"My God, people call me all the time and want to know where he is," says impressionist Will Jordan. Frye's career evaporated largely because of his drinking, which dulled the edge of his act. "David was a genius, but there's no question he was the master of his own demise," says his ex-writer Billy Riback, now a producer of TV's Ask Harriet. In part, Frye, who now drinks only an occasional glass of wine, blames his fall on perfectionism and a disquieting sense that he wasn't worthy of success. "I had a life other people dream about," he says. "I just didn't think I deserved it."

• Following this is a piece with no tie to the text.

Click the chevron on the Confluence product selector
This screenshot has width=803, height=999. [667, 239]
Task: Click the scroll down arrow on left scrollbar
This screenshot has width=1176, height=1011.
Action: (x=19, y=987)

Surely TV shows and Vegas stages were a far cry from Frye's boyhood in Brooklyn, where he was born David Shapiro, the son of Irving and Belle. But even then, Frye was working in a favorite venue. "There was one bathroom, and you couldn't get into it because he was always practicing in front of the mirror," recalls his sister, Ruth Welch, 67. After graduating from the University of Miami, Frye worked for his father in his office-cleaning business—all the while honing his Kirk Douglas, Gregory Peck and Sammy Davis Jr. at Greenwich Village coffeehouses. He refined the same 10-minute routine for a year before new host Johnny Carson gave him a shot on Tonight in 1962. Disappointed that David wouldn't take over the family business, Irving bitterly disapproved of his son's career. "The first time my father went to see him perform he sat there crying because everybody was laughing at his son," says Ruth. "He thought it was disgraceful."
Mixing dead-on showbiz and political impressions, Frye made it to the Sullivan show in 1966. "That was the big break," he recalls. "I did Bobby Kennedy. That got screams." But if his act—which TIME called "the most devastating topical humor on television"—and his records made him a wealthy man, they didn't make him a happy one. "The audience would roar, and he would come off the stage and be miserable," says Joe Lauer, Frye's manager from 1968 to 1974. By the early '70s, liquor began to take a toll on Frye's performance. "I lost my confidence that I could do without the booze," he says. He was known to verbally abuse unappreciative audiences, which made bookers wary of using him.
Frye, who never married, once had three homes—in New York City, Miami and Los Angeles. Now he's down to the attractive two-bedroom apartment in Beverly Hills he has rented since 1991. He has worked only sparingly in recent years, doing an occasional corporate engagement or appearing before senior citizens in Miami Beach. Still, like Nixon, his equally self-destructive alter ego, Frye has never ruled out a comeback. He has an idea for a TV show that would feature his voices backing political cartoons—and, of course, keeps sharp with his nightly bathroom run-through. "I'm a better impressionist now than when I was famous," he says. "You have to be ready if a break comes."